• _Task list_
**a)** Revise the passage on attracting talent to Swedish companies, starting with "Much of the" and going on through "the entire country.", and replace "talent" with "skilled workers".
**b)** According to the passage on attracting talent to Swedish companies, why does Sweden's startup sector benefit the country as a whole?

Stockholm, Aug16(Greenpost)There have been frequent discussions around how Swedish companies, and startups in particular, can attract top talent.
There is a need for law reforms and regulations to facilitate the process of attracting skilled people to Swedish businesses. The education system is crucial to inspire young people, girls in particular, to pursue technical subjects. The lack of rental housing and the possibility for companies to provide employees with stock options tax-efficiently have been identified as key issues in attracting talent to Sweden.
Much of the discussion has revolved around the conditions startup companies face in Stockholm. But it also applies throughout Sweden. The issue of attracting workforce and distributing the ownership is a general issue — it affects both new and established businesses in the country.
Sweden has a prominent startup sector and its technology-focused businesses attract talent from all over the world. This benefits Sweden as a whole as it leads to more jobs, growth, tax income and dynamics in the entire country.
Stockholm has become the center for startups. It is impressive yet follows a long tradition in the country; Ericsson, Ikea, SKF and Hennes & Mauritz were all born in Sweden.
It’s important to understand that what we tend to call the ‘startup sector’, is actually a whole ecosystem that positively impacts the entire society. At the core of this ecosystem are people with tech-based ideas who are raising capital and recruiting coworkers. These employees tend to become partners and benefit from the value development of the company, which often leads to them establishing their own businesses in turn. This forms a unique cluster of young people that come in early and learn how to build and grow global companies. The value for the society arises when talented people find their way to Sweden, and when new companies are established.

• _Data block_
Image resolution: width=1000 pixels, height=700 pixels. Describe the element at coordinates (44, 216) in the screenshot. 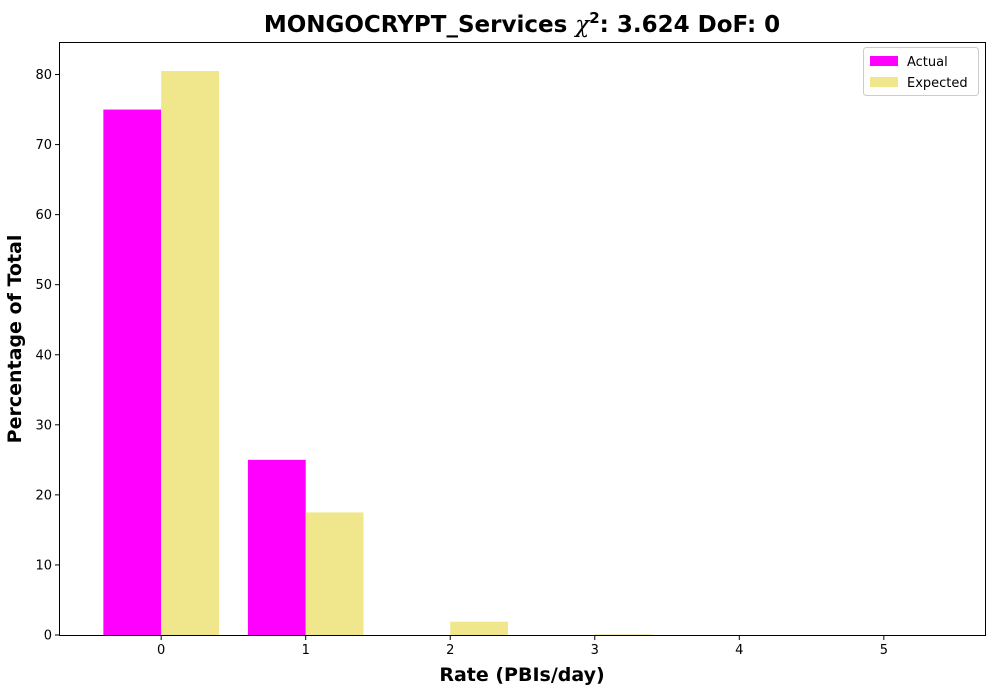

• _Exercise answers_
**a)**
Much of the discussion has revolved around the conditions startup companies face in Stockholm. But it also applies throughout Sweden. The issue of attracting workforce and distributing the ownership is a general issue — it affects both new and established businesses in the country.
Sweden has a prominent startup sector and its technology-focused businesses attract skilled workers from all over the world. This benefits Sweden as a whole as it leads to more jobs, growth, tax income and dynamics in the entire country.

**b)** Its technology-focused businesses attract talent from all over the world. This leads to more jobs, growth, tax income and dynamics throughout the entire country.